O computador de Argus foi tão persistente e inventivo nas suas tentativas para contactar com Eleanor Arroway que quase lhe transmitiu uma sensação de necessidade pessoal urgente de compartilhar a descoberta.

A anomalia revelava-se muito nitidamente em aritmética de base onze, onde podia ser escrita inteiramente como zeros e uns. Comparado com o que tinha recebido de Vega, aquilo podia ser, na melhor das hipóteses, uma mensagem simples, mas o seu significado estatístico era elevado. O programa reagrupou os ditos numa quadriculação quadrada, um número igual de lado a lado e de cima a baixo. A primeira linha era uma fila ininterrupta de zeros, da esquerda para a direita. A segunda linha apresentava um único numeral, um, exatamente no meio, com zeros aos lados, à esquerda e à direita. Depois de mais algumas linhas formara-se um arco inequívoco, composto de uns. A figura geométrica simples tinha sido rapidamente construída, linha por linha, auto-refletora, rica de promessas. A última linha da figura emergiu, toda zeros, com exceção de um único um central. A linha subseqüente seria apenas de zeros, parte do enquadramento.

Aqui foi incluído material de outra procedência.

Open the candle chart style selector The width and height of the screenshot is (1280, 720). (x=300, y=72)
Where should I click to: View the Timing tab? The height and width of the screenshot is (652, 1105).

Oculto nos padrões alternantes de dígitos, profundamente no interior do número transcendente, estava um círculo perfeito, com a sua forma traçada por unidades num campo de zeros.

O universo era feito de propósito, dizia o círculo. Fosse em que galáxia fosse que uma pessoa se encontrasse, tomava a circunferência de um círculo, dividia-a pelo seu diâmetro, media com rigor bastante e descobria um milagre: outro círculo, desenhado quilômetros a jusante da vírgula decimal. Haveria mensagens mais ricas mais para o interior. Não importa o nosso aspecto, aquilo de que somos feitos, ou de onde viemos. Desde que vivemos neste universo e tenhamos um talento modesto para a matemática, mais cedo ou mais tarde descobri-lo-emos. Já aqui se encontra. Está dentro de tudo. Não precisamos de deixar o nosso planeta para o encontrarmos. No tecido do espaço e na natureza da matéria, como numa grande obra de arte, encontra-se, em letras pequenas, a assinatura do artista. Erguendo-se acima de humanos, deuses e demônios, subsumindo, zeladores e construtores de túneis, existe uma inteligência que antecede o universo.